#### Supplied passage ####

What do I mean by this cryptic statement? I think it can be best summed up by this quote by French Playwright Francoise Sagan: ‘I shall live badly if I do not write, and I shall write badly if I do not live.’

There was a time when I could not surf. I mean, I could surf (barely – it’s more like I can keep my balance on a board while a wave has its way with me), but there was a time when I denied myself the pleasure. The regret would set in on the drive to the beach. A free day, I would think – a free day I could spend writing, editing, submitting, and yet here I am wasting it all at the beach. Only for brief minutes on the face of a wave could I dispel this poisonous guilt, but always it returned. So I stopped going. I did the right thing: I stayed home and wrote.

This was only one manifestation of an illusion that plagues so many of us dreamers: the illusion of the crystalline future. In the Future, you see, I would be a rich and famous author, a man with a wealth of free time and ability. Like Ian Fleming, I would write a thousand or two words in the morning, and then spend the rest of the day spearfishing and, yes, surfing in some tropical paradise.

I had plenty of hobbies I wanted to pursue like surfing: learning languages, martial arts, hiking – but in my mind those adventures would have to wait until I had achieved the dream of being a writer.

Similarly, what I did for money at the time (selling poison to legions of the walking dead) didn’t matter. I wouldn’t need to work once I sold a few books.

#### Data extract ####

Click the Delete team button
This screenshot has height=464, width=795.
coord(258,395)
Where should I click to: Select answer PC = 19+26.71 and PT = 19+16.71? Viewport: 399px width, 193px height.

####

▶ _Exercise directions_
Reproduce word for word the stretch of the essay on writing and surfing from "I had plenty" through "being a writer.".

▶ _Completed exercise_
I had plenty of hobbies I wanted to pursue like surfing: learning languages, martial arts, hiking – but in my mind those adventures would have to wait until I had achieved the dream of being a writer.